Your answer must be the records below, reproduced exactly.
════════════════
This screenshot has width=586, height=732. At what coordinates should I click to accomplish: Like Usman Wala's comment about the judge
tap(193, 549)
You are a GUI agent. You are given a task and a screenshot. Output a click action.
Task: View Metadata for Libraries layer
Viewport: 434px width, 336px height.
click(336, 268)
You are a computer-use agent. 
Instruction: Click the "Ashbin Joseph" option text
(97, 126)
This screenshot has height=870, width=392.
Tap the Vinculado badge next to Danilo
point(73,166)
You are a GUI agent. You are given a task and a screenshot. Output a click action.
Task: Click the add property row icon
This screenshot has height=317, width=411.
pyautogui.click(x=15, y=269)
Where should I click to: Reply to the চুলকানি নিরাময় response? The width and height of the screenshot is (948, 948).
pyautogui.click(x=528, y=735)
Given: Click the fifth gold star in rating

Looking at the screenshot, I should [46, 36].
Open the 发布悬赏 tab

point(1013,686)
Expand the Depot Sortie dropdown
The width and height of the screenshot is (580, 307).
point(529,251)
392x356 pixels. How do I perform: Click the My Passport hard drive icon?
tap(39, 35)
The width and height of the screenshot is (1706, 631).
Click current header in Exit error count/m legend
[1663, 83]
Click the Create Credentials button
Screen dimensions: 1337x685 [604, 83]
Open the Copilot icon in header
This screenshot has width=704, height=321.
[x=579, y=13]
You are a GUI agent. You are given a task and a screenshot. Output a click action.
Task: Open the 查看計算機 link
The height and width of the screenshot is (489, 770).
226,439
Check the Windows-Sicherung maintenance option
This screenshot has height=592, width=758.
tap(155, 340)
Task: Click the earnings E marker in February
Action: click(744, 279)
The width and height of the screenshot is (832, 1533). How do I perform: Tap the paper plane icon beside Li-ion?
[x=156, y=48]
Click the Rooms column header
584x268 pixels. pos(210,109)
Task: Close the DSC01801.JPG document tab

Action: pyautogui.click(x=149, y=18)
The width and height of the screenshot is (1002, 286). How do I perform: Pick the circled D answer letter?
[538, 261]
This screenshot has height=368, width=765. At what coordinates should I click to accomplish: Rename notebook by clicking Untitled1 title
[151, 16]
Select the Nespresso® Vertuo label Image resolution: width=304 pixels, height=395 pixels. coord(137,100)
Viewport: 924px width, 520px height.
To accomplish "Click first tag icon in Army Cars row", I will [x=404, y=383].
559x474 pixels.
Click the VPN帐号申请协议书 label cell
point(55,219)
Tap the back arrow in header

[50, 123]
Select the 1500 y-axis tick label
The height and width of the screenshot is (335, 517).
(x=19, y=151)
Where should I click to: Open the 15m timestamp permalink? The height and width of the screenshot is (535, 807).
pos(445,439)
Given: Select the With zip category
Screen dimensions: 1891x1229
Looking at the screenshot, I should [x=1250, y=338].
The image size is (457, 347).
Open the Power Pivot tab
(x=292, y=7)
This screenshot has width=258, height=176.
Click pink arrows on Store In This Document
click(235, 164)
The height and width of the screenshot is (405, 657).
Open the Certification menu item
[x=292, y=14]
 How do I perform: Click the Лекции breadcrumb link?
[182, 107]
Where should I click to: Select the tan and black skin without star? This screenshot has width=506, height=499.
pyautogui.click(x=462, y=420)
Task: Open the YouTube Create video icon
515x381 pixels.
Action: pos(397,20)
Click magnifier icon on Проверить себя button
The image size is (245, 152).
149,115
════════════════
WORKED SOLUTION:
This screenshot has width=586, height=732. At what coordinates should I click to accomplish: Like Usman Wala's comment about the judge
tap(193, 549)
You are a GUI agent. You are given a task and a screenshot. Output a click action.
Task: View Metadata for Libraries layer
Viewport: 434px width, 336px height.
click(336, 268)
You are a computer-use agent. 
Instruction: Click the "Ashbin Joseph" option text
(97, 126)
This screenshot has height=870, width=392.
Tap the Vinculado badge next to Danilo
point(73,166)
You are a GUI agent. You are given a task and a screenshot. Output a click action.
Task: Click the add property row icon
This screenshot has height=317, width=411.
pyautogui.click(x=15, y=269)
Where should I click to: Reply to the চুলকানি নিরাময় response? The width and height of the screenshot is (948, 948).
pyautogui.click(x=528, y=735)
Given: Click the fifth gold star in rating

Looking at the screenshot, I should [46, 36].
Open the 发布悬赏 tab

point(1013,686)
Expand the Depot Sortie dropdown
The width and height of the screenshot is (580, 307).
point(529,251)
392x356 pixels. How do I perform: Click the My Passport hard drive icon?
tap(39, 35)
The width and height of the screenshot is (1706, 631).
Click current header in Exit error count/m legend
[1663, 83]
Click the Create Credentials button
Screen dimensions: 1337x685 [604, 83]
Open the Copilot icon in header
This screenshot has width=704, height=321.
[x=579, y=13]
You are a GUI agent. You are given a task and a screenshot. Output a click action.
Task: Open the 查看計算機 link
The height and width of the screenshot is (489, 770).
226,439
Check the Windows-Sicherung maintenance option
This screenshot has height=592, width=758.
tap(155, 340)
Task: Click the earnings E marker in February
Action: click(744, 279)
The width and height of the screenshot is (832, 1533). How do I perform: Tap the paper plane icon beside Li-ion?
[x=156, y=48]
Click the Rooms column header
584x268 pixels. pos(210,109)
Task: Close the DSC01801.JPG document tab

Action: pyautogui.click(x=149, y=18)
The width and height of the screenshot is (1002, 286). How do I perform: Pick the circled D answer letter?
[538, 261]
This screenshot has height=368, width=765. At what coordinates should I click to accomplish: Rename notebook by clicking Untitled1 title
[151, 16]
Select the Nespresso® Vertuo label Image resolution: width=304 pixels, height=395 pixels. coord(137,100)
Viewport: 924px width, 520px height.
To accomplish "Click first tag icon in Army Cars row", I will [x=404, y=383].
559x474 pixels.
Click the VPN帐号申请协议书 label cell
point(55,219)
Tap the back arrow in header

[50, 123]
Select the 1500 y-axis tick label
The height and width of the screenshot is (335, 517).
(x=19, y=151)
Where should I click to: Open the 15m timestamp permalink? The height and width of the screenshot is (535, 807).
pos(445,439)
Given: Select the With zip category
Screen dimensions: 1891x1229
Looking at the screenshot, I should [x=1250, y=338].
The image size is (457, 347).
Open the Power Pivot tab
(x=292, y=7)
This screenshot has width=258, height=176.
Click pink arrows on Store In This Document
click(235, 164)
The height and width of the screenshot is (405, 657).
Open the Certification menu item
[x=292, y=14]
 How do I perform: Click the Лекции breadcrumb link?
[182, 107]
Where should I click to: Select the tan and black skin without star? This screenshot has width=506, height=499.
pyautogui.click(x=462, y=420)
Task: Open the YouTube Create video icon
515x381 pixels.
Action: pos(397,20)
Click magnifier icon on Проверить себя button
The image size is (245, 152).
149,115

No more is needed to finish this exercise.